**PAGE EXCERPT**
━━━━━━━━━━━━━━━━━━━━
A study plan for the BC CORE Hunter Education exam: what to read, what order to study in, how to use practice tests, and how to be ready for the 2025 90-question format.

The CORE exam changed in 2025. It went from 80 questions to 90, the pass mark is 68 out of 90, and the biggest growth was in Laws and Regulations and Ethics. If you have not studied for it before, none of that means much. If you studied with older material, or you are taking the exam after a long gap, the changes are worth knowing about before you walk in.

In more than 30 years of teaching firearms and hunter education courses, the students who struggle are rarely the ones who lack ability. They are the ones who underestimated the written side, or who studied from the wrong material. This guide is the study plan we wish more of them used. It works whether your course is this weekend or two months out.

Step 1: Know what the exam is testing

Before you study, look at what the test actually measures. The 2025 CORE exam is 90 questions across eight topic areas, with a pass mark of 68/90 (roughly 76%). There are two exam versions in rotation, with the same topic split:

- Conservation: 5 questions

- Ethics: 9 questions

- Laws and Regulations: 21 questions

- Outdoor Safety and Survival: 10 questions

- Firearms Safety: 15 questions

- Animal Identification: 15 questions

- Bird Identification: 10 questions

- Indigenous Peoples and Hunting in BC: 5 questions

A few things to notice. Laws and Regulations is by far the largest section, more than double Animal ID or Firearms Safety. Ethics nearly doubled in the 2025 update. Together, those two sections account for one-third of the exam. Where you spend your study time should reflect that.

The other thing to notice is that Animal ID and Bird ID together are 25 questions, more than a quarter of the test. If you are not from a hunting background and the difference between a mule deer and a white-tailed deer is news to you, this is real work. Do not assume you can wing it.
━━━━━━━━━━━━━━━━━━━━
(Dataset rows)

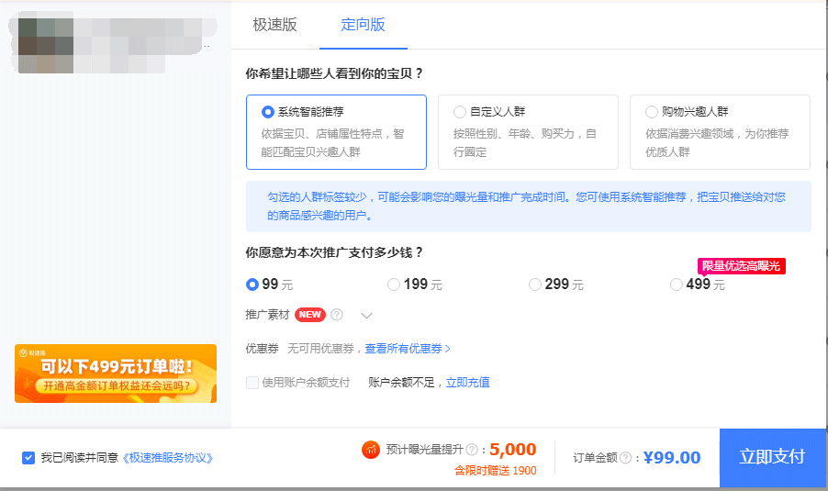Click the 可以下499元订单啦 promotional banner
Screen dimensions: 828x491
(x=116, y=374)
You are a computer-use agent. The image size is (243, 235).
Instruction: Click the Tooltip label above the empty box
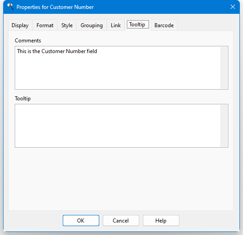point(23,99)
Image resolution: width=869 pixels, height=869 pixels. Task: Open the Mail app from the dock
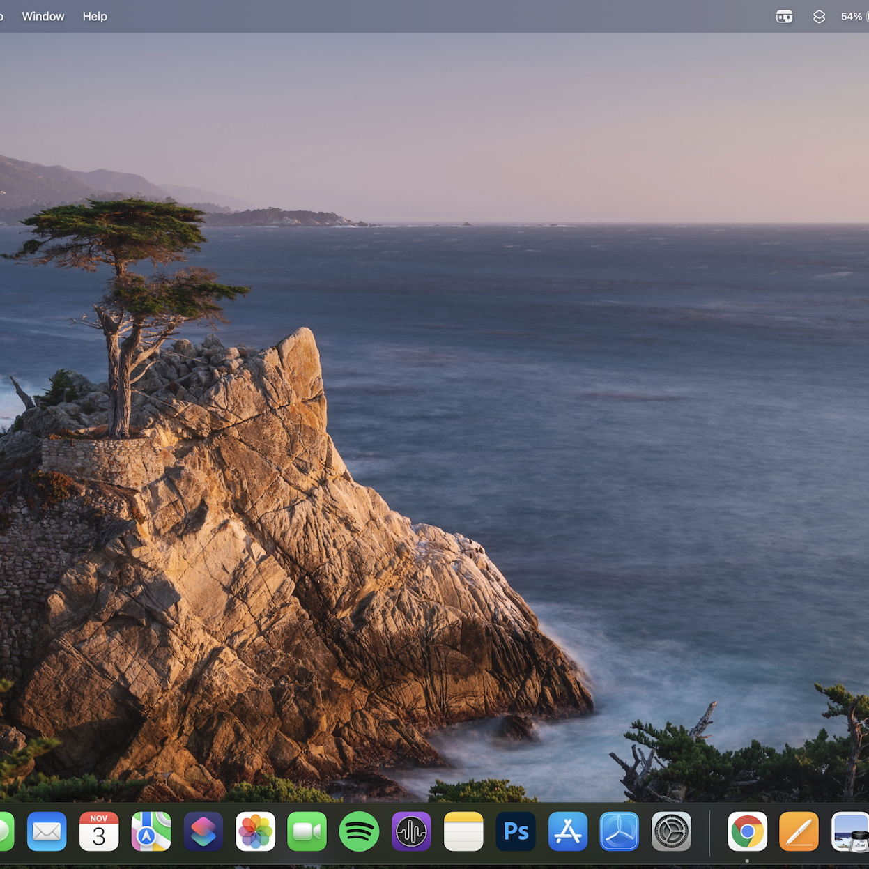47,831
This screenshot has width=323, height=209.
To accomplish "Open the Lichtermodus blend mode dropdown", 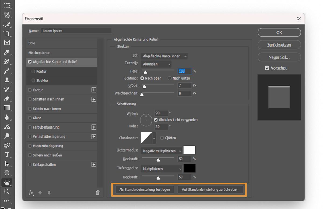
━━━━━━━━━━━━━━━━━━━━
**EXERCISE REQUIREMENTS**
**a.** What pass mark does the BC CORE exam study guide give for the 2025 exam?
**b.** Carry the BC CORE exam study guide forward, picking up right after its last sentence.

**OUTPUTS IN ORDER**
**a.** 68 out of 90, roughly 76%.

**b.**
Step 2: Take a first pass to find your baseline

The fastest way to figure out where you stand is to take a first run through practice questions. Not to pass them. To find out what you do not know.

This is where most people study wrong. They try to study everything at once, or they read material they already understand because it feels productive. A practice test cuts through that. It puts your real gaps right in front of you.

Take the free Silvercore CORE Exam Study Guide → (300 questions, explanations on every answer, free.)

Look at your score honestly:

- Under 60%: the base knowledge is not there yet. Plan on a structured study run before you test again.

- 60 to 75%: you are getting there. Focus your next few study sessions on the areas you missed, then retest.

- 75 to 85%: nearly ready. One more focused session and another full practice run should put you over the line.

- 85% and up: you are ready. Do not over-study to the point of second-guessing answers you already know.

The study guide covers all eight topic areas. Your first pass is not about the score itself. It is about getting a real read on where you stand. Take it before you do anything else.

Step 3: Work the 300-question CORE Exam Study Guide

Once you know your weak areas, you need volume and you need explanations. That is what the Silvercore CORE Exam Study Guide is built for. 300 questions covering all eight topic areas of the 2025 exam, with a clear explanation on every one. Not just the right answer, but why it is right and why the wrong answers are wrong. Randomized retakes, so the questions stay fresh no matter how many times you work the bank. And it is completely free.

The study guide is designed around the way the exam actually works. The questions are written in the same style and the same difficulty range as the real test. The Laws and Regulations section, which is the largest part of the exam and where most marks are lost, gets the proportional attention it deserves in the question bank. Animal ID and Bird ID are visual where they need to be visual.

Worth knowing while you are at it: the Silvercore Club, at $59 a year, includes $5M public liability insurance, ATT eligibility, every Silvercore online course free for Club Members (including the PAL Exam Mastery course), partner discounts, and access to The Outpost, our members' podcast. If you hunt in the Fraser Valley or the Gulf Islands, BC requires public liability insurance to buy the Special Area licence ($1M for Fraser Valley, $100K for Gulf Islands), and the Club's $5M coverage is well above both thresholds.

Start the free CORE Exam Study Guide → | Join the Silvercore Club →

The way to use it: work the bank, focus on your weak topic areas first, read the explanation on every question you miss, and keep going until you can consistently score in the 80s on randomized full-length runs.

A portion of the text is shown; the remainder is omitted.